You are also right in saying " ...application cannot associate
additional data...".
The doc does not specify it either. It is superfleous.

jmf

wxjmfauth · Jul 29, 2013

Le lundi 29 juillet 2013 13:57:47 UTC+2, Chris Angelico a écrit :

45

Wonder if that might maybe have an impact on the timings.

ChrisA

--------

class C:
a = 'abc'
b = 'def'
def aaa(self):
pass
def bbb(self):
pass
def ccc(self):
pass

if __name__ == '__main__':
import timeit
print(timeit.timeit("r = dir(C)", setup="from __main__ import C"))

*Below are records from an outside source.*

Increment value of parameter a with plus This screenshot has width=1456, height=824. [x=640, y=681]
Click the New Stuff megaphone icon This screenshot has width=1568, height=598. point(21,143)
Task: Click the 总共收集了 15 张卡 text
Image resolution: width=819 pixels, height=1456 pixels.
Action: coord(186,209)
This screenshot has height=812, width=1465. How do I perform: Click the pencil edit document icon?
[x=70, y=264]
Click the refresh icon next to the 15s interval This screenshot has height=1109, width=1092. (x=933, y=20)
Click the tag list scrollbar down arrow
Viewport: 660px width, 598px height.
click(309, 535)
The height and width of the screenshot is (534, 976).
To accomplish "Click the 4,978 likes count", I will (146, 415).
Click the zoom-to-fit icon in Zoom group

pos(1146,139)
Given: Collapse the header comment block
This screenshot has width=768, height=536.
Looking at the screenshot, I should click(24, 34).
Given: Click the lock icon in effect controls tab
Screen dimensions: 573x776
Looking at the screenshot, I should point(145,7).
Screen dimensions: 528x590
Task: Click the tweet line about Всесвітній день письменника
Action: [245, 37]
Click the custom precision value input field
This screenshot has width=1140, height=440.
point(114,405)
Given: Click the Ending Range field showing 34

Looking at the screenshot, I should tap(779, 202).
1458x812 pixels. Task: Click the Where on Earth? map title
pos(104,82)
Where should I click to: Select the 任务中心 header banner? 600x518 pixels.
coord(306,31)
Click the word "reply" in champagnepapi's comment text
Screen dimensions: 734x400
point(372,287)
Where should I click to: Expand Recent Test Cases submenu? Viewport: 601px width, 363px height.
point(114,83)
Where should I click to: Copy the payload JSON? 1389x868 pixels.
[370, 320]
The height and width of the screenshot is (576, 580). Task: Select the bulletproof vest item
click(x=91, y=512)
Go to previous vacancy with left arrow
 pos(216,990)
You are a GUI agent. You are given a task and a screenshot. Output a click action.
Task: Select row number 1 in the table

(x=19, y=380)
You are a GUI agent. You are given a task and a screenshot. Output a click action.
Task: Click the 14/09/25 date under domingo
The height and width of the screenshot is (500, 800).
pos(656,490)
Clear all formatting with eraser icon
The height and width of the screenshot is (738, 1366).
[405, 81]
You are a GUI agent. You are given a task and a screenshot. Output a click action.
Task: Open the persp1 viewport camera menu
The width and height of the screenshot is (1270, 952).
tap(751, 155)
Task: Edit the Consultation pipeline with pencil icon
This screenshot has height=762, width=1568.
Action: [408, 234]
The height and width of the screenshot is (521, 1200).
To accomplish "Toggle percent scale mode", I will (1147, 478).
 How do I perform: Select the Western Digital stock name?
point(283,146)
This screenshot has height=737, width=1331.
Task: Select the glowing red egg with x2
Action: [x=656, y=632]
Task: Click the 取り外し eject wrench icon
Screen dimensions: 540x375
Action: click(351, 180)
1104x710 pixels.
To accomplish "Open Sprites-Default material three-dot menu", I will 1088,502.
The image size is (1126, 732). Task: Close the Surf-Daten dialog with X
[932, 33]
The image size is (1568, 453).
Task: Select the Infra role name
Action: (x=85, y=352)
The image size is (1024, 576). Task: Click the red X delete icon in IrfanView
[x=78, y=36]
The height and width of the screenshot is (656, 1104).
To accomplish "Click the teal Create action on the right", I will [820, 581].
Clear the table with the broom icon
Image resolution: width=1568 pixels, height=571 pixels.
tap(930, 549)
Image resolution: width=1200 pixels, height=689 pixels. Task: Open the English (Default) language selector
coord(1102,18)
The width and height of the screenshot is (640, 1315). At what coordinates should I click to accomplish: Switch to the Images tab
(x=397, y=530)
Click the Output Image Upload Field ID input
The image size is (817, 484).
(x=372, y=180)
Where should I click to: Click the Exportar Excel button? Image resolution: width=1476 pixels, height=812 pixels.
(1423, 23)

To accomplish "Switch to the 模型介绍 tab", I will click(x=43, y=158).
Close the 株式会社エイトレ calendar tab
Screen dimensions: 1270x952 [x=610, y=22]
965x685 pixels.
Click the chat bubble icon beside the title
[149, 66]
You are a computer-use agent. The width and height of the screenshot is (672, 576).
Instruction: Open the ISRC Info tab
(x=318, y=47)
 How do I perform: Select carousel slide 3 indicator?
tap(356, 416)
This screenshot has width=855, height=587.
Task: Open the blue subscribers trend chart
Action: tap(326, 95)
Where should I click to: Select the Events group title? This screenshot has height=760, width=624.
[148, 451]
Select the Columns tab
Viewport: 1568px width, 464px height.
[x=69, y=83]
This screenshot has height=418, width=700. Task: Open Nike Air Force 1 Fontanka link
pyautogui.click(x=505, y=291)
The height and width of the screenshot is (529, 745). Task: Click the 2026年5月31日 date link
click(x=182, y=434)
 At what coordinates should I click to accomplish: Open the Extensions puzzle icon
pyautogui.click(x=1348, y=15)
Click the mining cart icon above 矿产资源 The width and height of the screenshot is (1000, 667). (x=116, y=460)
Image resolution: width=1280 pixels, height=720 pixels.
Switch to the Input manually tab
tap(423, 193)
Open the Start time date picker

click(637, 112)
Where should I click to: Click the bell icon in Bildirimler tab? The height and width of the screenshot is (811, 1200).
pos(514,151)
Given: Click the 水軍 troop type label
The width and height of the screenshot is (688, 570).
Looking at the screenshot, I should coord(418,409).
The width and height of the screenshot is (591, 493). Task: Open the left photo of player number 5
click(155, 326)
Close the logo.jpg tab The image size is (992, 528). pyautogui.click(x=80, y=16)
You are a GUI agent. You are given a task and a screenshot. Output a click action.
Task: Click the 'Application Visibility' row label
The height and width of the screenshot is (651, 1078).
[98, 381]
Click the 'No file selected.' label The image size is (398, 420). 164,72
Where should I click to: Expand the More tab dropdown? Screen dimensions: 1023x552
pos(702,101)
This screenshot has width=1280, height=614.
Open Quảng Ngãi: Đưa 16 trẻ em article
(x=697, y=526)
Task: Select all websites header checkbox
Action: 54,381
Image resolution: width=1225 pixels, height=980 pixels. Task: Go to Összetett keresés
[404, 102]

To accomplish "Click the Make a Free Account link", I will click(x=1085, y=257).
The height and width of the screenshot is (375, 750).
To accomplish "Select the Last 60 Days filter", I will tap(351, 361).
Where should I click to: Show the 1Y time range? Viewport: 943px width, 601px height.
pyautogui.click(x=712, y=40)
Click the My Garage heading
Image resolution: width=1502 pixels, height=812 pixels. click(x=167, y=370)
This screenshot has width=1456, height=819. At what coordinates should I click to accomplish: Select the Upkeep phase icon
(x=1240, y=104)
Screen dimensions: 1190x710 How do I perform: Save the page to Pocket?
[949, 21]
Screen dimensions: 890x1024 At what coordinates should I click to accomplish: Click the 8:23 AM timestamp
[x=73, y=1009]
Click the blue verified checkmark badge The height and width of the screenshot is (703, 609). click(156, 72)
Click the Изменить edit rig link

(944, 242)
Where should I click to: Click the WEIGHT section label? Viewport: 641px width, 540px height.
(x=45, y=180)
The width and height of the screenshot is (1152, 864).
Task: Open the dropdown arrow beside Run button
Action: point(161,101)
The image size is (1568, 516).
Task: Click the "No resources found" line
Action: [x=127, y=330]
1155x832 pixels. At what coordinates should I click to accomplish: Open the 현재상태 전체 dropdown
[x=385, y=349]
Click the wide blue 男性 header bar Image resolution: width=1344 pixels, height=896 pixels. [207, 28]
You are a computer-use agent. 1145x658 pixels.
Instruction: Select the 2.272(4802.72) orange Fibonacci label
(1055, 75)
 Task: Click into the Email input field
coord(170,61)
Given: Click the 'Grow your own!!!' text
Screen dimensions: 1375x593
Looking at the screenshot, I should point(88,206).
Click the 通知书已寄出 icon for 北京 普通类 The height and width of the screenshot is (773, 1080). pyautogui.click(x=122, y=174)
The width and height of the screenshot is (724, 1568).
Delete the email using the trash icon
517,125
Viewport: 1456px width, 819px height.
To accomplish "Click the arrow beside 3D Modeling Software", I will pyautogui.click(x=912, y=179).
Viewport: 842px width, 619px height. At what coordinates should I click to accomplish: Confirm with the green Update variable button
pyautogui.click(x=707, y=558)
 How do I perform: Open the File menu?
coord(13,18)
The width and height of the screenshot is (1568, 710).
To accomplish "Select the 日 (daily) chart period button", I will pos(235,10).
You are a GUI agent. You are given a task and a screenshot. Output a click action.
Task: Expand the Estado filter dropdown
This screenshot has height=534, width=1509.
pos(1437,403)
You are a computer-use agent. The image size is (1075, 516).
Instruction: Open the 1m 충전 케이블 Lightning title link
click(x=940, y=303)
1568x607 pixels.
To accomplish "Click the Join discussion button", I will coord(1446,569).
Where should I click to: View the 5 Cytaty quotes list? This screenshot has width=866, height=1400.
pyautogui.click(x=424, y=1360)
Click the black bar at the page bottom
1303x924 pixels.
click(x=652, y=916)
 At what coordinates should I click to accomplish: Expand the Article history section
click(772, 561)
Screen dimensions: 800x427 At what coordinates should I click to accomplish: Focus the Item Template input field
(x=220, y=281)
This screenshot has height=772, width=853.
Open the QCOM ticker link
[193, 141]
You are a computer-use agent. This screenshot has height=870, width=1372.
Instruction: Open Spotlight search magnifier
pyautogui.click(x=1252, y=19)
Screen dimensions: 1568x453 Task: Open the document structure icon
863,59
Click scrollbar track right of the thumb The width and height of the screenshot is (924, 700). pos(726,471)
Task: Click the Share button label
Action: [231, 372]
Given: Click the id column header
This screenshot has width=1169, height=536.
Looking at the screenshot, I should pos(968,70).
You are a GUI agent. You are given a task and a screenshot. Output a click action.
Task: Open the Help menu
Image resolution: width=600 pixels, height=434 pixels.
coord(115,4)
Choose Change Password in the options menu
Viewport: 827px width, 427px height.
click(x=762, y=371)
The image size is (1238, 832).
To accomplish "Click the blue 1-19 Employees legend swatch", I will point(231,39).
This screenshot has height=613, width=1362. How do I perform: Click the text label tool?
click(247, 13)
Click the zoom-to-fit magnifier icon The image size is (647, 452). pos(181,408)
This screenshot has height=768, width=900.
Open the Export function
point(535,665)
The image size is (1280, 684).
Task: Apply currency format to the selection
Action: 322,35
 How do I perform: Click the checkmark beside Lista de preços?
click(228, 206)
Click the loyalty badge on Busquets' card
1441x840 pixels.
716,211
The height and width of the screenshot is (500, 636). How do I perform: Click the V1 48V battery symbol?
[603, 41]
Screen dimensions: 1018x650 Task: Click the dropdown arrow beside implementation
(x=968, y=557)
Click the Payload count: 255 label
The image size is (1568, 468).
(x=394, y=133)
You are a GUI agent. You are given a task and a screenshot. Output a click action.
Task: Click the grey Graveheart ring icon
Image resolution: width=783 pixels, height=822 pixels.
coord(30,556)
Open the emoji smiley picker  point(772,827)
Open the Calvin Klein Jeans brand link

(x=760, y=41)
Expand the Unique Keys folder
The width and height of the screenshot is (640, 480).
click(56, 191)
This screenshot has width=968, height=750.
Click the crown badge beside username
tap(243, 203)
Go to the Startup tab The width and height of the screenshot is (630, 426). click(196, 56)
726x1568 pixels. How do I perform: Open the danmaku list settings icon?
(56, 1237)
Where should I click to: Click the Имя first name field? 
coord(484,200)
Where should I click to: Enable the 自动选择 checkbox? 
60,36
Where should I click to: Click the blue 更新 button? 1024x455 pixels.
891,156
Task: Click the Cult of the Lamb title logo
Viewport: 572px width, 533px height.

c:\python32\pythonw -u "timitmod.py" 15.258061416225663
Exit code: 0
c:\Python33\pythonw -u "timitmod.py" 17.052203122286194
Exit code: 0

jmf

Chris Angelico · Jul 29, 2013

Did you even think to check that before you posted timings?

ChrisA

wxjmfauth · Jul 29, 2013

Le lundi 29 juillet 2013 16:49:34 UTC+2, Chris Angelico a écrit :

Did you even think to check that before you posted timings?

ChrisA

Boum, no! the diff is one.
I have however noticed, I can increase the number
of attributes (ascii), the timing differences
is very well marked.
I do not draw conclusions. Such a factor for one
unit....

jmf

wxjmfauth · Jul 30, 2013

Le dimanche 28 juillet 2013 05:53:22 UTC+2, Ian a écrit :

Yes, given a pointer location into a utf-8 or utf-16 string, it is

easy to determine the identity of the code point at that location.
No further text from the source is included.